§ **WHAT YOU HAVE TO DO**: I'd like the data below restated word for word, with the pictures left out.

Top of MATERIAL PROVIDED

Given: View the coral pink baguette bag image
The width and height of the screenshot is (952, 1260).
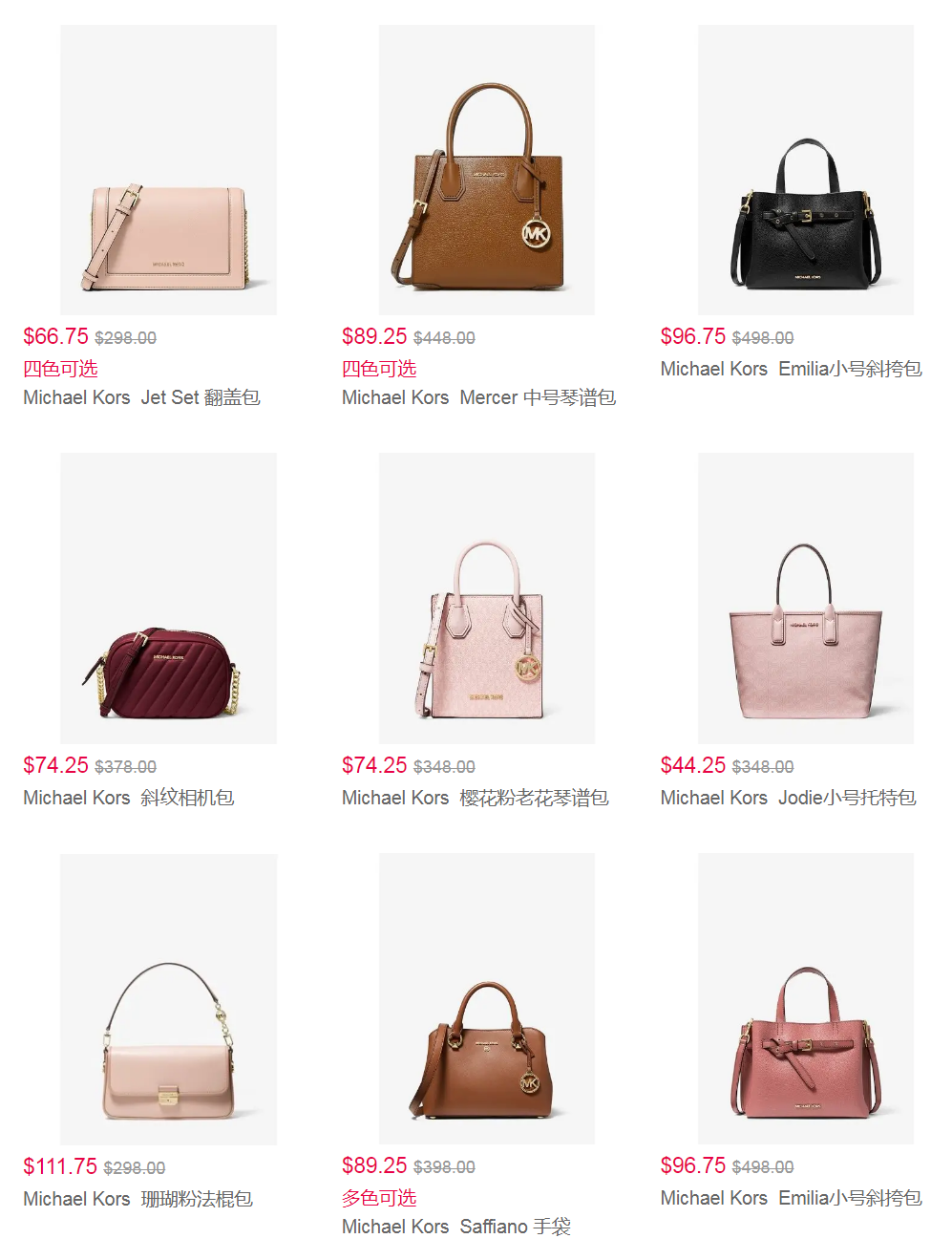Looking at the screenshot, I should (168, 999).
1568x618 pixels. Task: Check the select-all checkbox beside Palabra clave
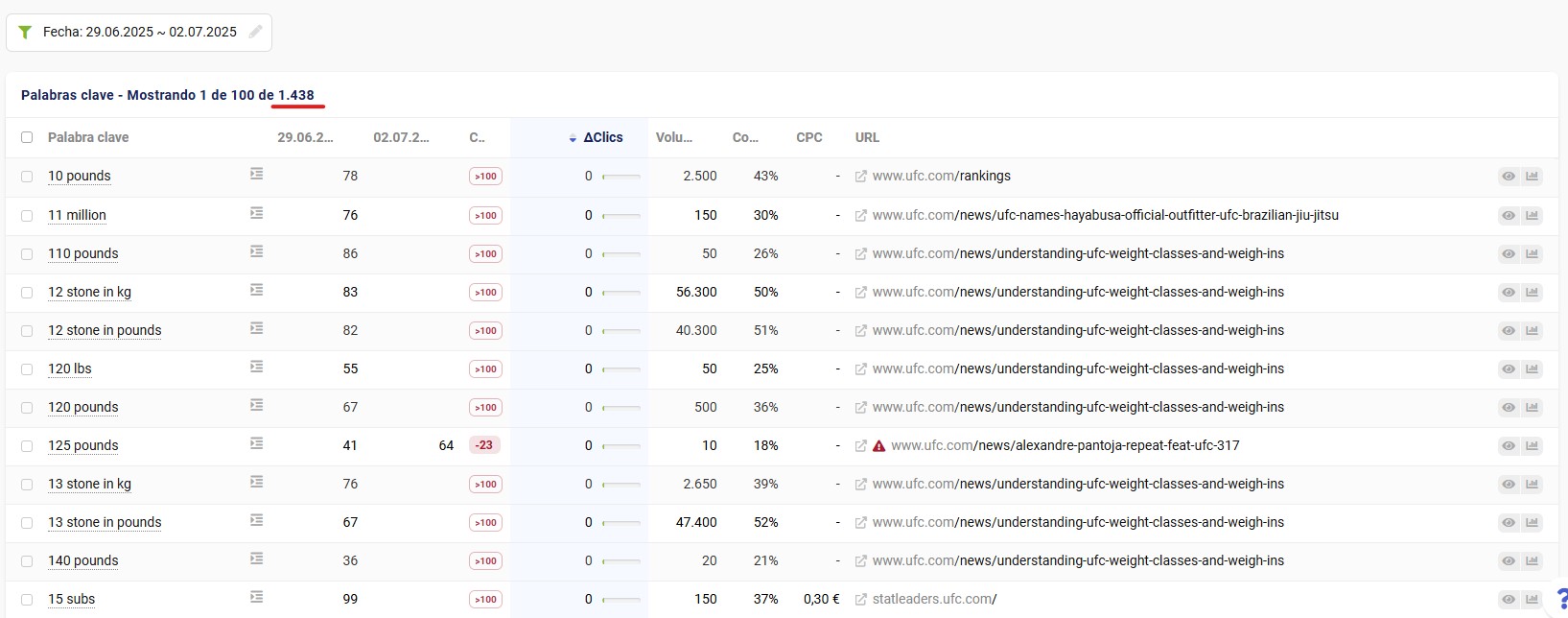(27, 137)
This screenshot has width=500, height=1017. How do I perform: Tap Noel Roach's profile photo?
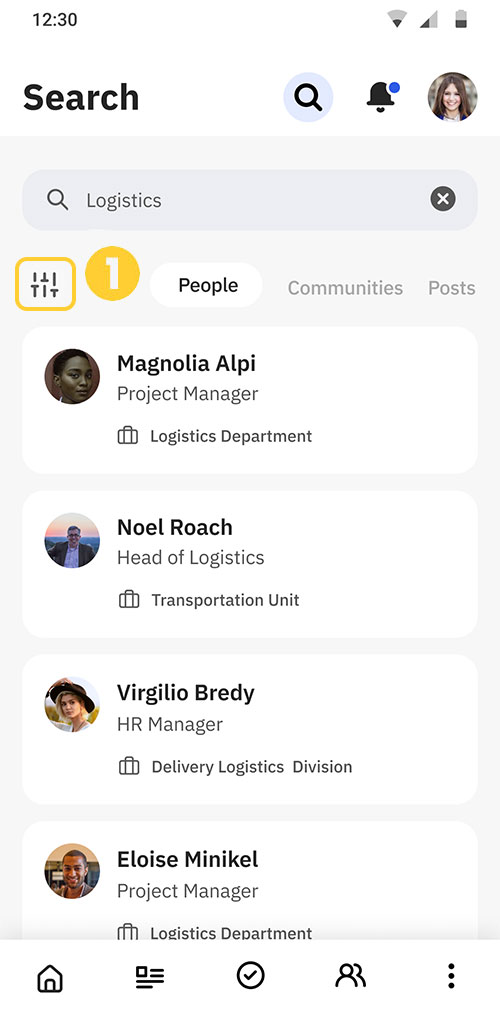tap(72, 541)
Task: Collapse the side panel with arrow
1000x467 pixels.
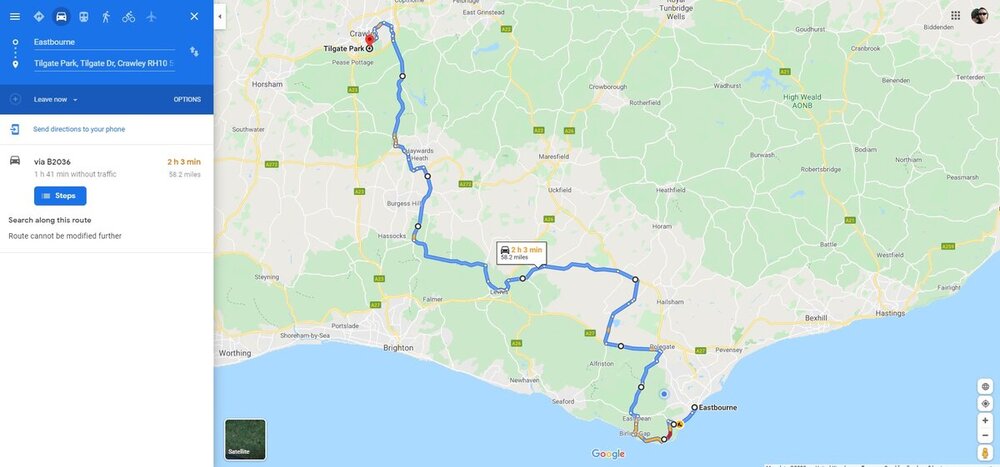Action: [x=220, y=17]
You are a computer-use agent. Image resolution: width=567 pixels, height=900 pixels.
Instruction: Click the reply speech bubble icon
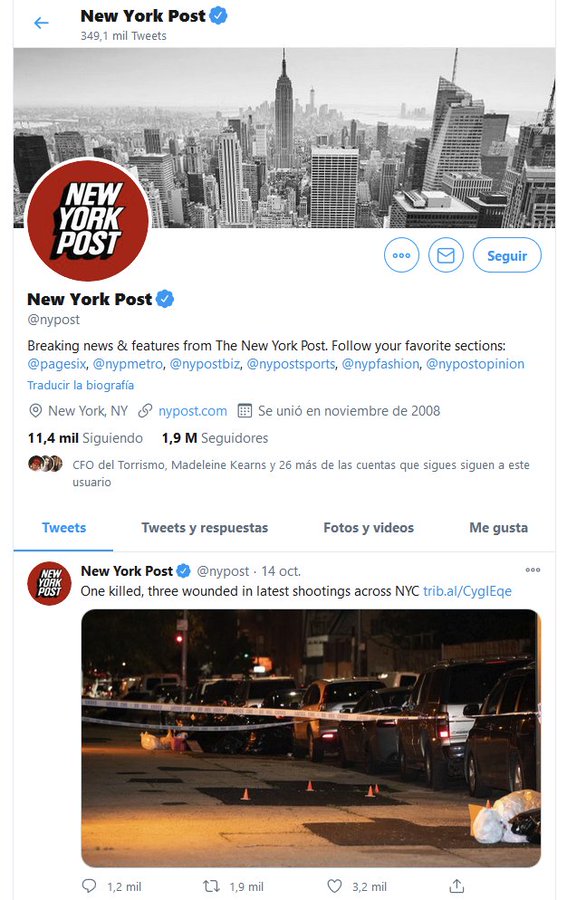tap(89, 886)
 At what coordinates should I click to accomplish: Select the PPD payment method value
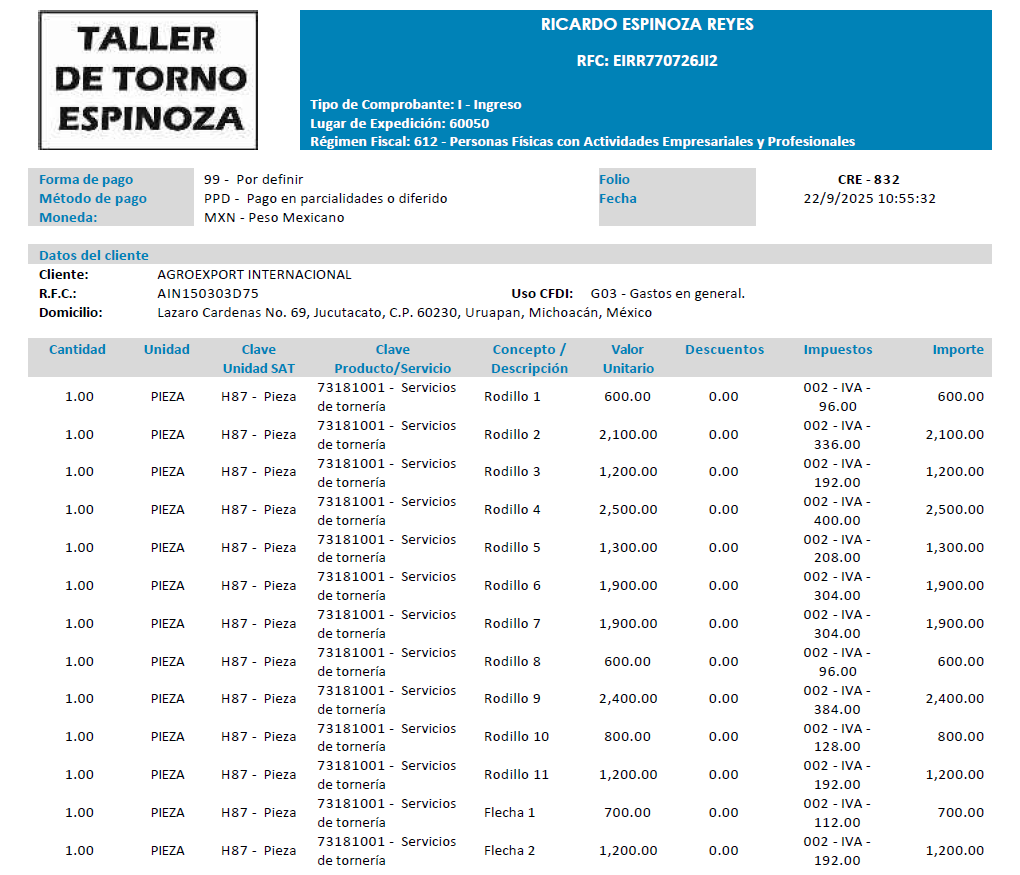point(325,198)
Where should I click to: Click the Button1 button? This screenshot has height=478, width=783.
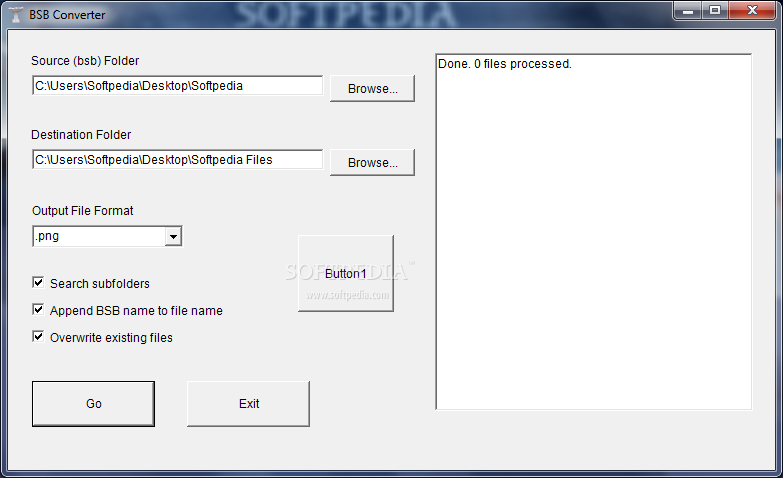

Bottom of MATERIAL PROVIDED

§ **RESPONSE TO THE EXERCISE**:
Given: View the coral pink baguette bag image
The width and height of the screenshot is (952, 1260).
Looking at the screenshot, I should (168, 999).
1568x618 pixels. Task: Check the select-all checkbox beside Palabra clave
(27, 137)
This screenshot has width=500, height=1017. How do I perform: Tap Noel Roach's profile photo?
tap(72, 541)
Task: Collapse the side panel with arrow
1000x467 pixels.
Action: [x=220, y=17]
You are a computer-use agent. Image resolution: width=567 pixels, height=900 pixels.
Instruction: Click the reply speech bubble icon
tap(89, 886)
 At what coordinates should I click to accomplish: Select the PPD payment method value
point(325,198)
Where should I click to: Click the Button1 button? This screenshot has height=478, width=783.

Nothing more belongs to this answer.